**Supplied data:**
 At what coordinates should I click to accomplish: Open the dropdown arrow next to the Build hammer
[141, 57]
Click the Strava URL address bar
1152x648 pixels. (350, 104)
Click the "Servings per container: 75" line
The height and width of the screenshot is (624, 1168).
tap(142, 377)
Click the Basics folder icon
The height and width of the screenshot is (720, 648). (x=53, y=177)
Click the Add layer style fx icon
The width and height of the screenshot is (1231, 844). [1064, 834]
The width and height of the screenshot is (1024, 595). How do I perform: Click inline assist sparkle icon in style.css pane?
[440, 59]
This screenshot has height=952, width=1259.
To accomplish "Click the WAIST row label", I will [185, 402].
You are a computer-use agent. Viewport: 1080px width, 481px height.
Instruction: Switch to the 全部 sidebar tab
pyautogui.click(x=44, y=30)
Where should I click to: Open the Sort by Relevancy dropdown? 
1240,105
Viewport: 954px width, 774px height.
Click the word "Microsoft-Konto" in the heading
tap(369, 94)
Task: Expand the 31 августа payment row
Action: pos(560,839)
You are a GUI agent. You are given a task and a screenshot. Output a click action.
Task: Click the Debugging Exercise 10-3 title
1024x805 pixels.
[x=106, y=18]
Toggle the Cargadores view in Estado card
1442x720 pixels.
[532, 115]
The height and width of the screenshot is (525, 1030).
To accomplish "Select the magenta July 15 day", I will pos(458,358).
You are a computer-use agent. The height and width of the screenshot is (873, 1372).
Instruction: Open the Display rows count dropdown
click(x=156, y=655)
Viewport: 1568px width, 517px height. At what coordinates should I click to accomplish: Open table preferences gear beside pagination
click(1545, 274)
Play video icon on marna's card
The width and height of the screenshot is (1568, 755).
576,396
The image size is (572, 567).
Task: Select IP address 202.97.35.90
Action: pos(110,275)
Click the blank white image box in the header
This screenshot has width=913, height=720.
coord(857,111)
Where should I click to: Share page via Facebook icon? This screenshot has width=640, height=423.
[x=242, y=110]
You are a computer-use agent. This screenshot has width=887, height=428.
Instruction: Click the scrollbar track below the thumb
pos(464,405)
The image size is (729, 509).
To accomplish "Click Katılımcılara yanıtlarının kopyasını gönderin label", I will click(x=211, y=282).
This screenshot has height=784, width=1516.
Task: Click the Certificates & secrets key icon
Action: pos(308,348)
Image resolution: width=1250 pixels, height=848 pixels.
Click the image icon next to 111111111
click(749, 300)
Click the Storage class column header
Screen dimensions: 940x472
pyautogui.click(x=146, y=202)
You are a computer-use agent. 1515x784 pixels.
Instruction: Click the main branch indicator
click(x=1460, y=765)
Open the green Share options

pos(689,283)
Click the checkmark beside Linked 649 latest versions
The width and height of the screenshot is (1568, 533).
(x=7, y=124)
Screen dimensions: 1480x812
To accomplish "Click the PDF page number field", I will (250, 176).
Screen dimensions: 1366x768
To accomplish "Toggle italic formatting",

**What to do:**
Return the listing above verbatim.

**Output:**
 At what coordinates should I click to accomplish: Open the dropdown arrow next to the Build hammer
[141, 57]
Click the Strava URL address bar
1152x648 pixels. (350, 104)
Click the "Servings per container: 75" line
The height and width of the screenshot is (624, 1168).
tap(142, 377)
Click the Basics folder icon
The height and width of the screenshot is (720, 648). (x=53, y=177)
Click the Add layer style fx icon
The width and height of the screenshot is (1231, 844). [1064, 834]
The width and height of the screenshot is (1024, 595). How do I perform: Click inline assist sparkle icon in style.css pane?
[440, 59]
This screenshot has height=952, width=1259.
To accomplish "Click the WAIST row label", I will [185, 402].
You are a computer-use agent. Viewport: 1080px width, 481px height.
Instruction: Switch to the 全部 sidebar tab
pyautogui.click(x=44, y=30)
Where should I click to: Open the Sort by Relevancy dropdown? 
1240,105
Viewport: 954px width, 774px height.
Click the word "Microsoft-Konto" in the heading
tap(369, 94)
Task: Expand the 31 августа payment row
Action: pos(560,839)
You are a GUI agent. You are given a task and a screenshot. Output a click action.
Task: Click the Debugging Exercise 10-3 title
1024x805 pixels.
[x=106, y=18]
Toggle the Cargadores view in Estado card
1442x720 pixels.
[532, 115]
The height and width of the screenshot is (525, 1030).
To accomplish "Select the magenta July 15 day", I will pos(458,358).
You are a computer-use agent. The height and width of the screenshot is (873, 1372).
Instruction: Open the Display rows count dropdown
click(x=156, y=655)
Viewport: 1568px width, 517px height. At what coordinates should I click to accomplish: Open table preferences gear beside pagination
click(1545, 274)
Play video icon on marna's card
The width and height of the screenshot is (1568, 755).
576,396
The image size is (572, 567).
Task: Select IP address 202.97.35.90
Action: pos(110,275)
Click the blank white image box in the header
This screenshot has width=913, height=720.
coord(857,111)
Where should I click to: Share page via Facebook icon? This screenshot has width=640, height=423.
[x=242, y=110]
You are a computer-use agent. This screenshot has width=887, height=428.
Instruction: Click the scrollbar track below the thumb
pos(464,405)
The image size is (729, 509).
To accomplish "Click Katılımcılara yanıtlarının kopyasını gönderin label", I will click(x=211, y=282).
This screenshot has height=784, width=1516.
Task: Click the Certificates & secrets key icon
Action: pos(308,348)
Image resolution: width=1250 pixels, height=848 pixels.
Click the image icon next to 111111111
click(749, 300)
Click the Storage class column header
Screen dimensions: 940x472
pyautogui.click(x=146, y=202)
You are a computer-use agent. 1515x784 pixels.
Instruction: Click the main branch indicator
click(x=1460, y=765)
Open the green Share options

pos(689,283)
Click the checkmark beside Linked 649 latest versions
The width and height of the screenshot is (1568, 533).
(x=7, y=124)
Screen dimensions: 1480x812
To accomplish "Click the PDF page number field", I will (250, 176).
Screen dimensions: 1366x768
To accomplish "Toggle italic formatting",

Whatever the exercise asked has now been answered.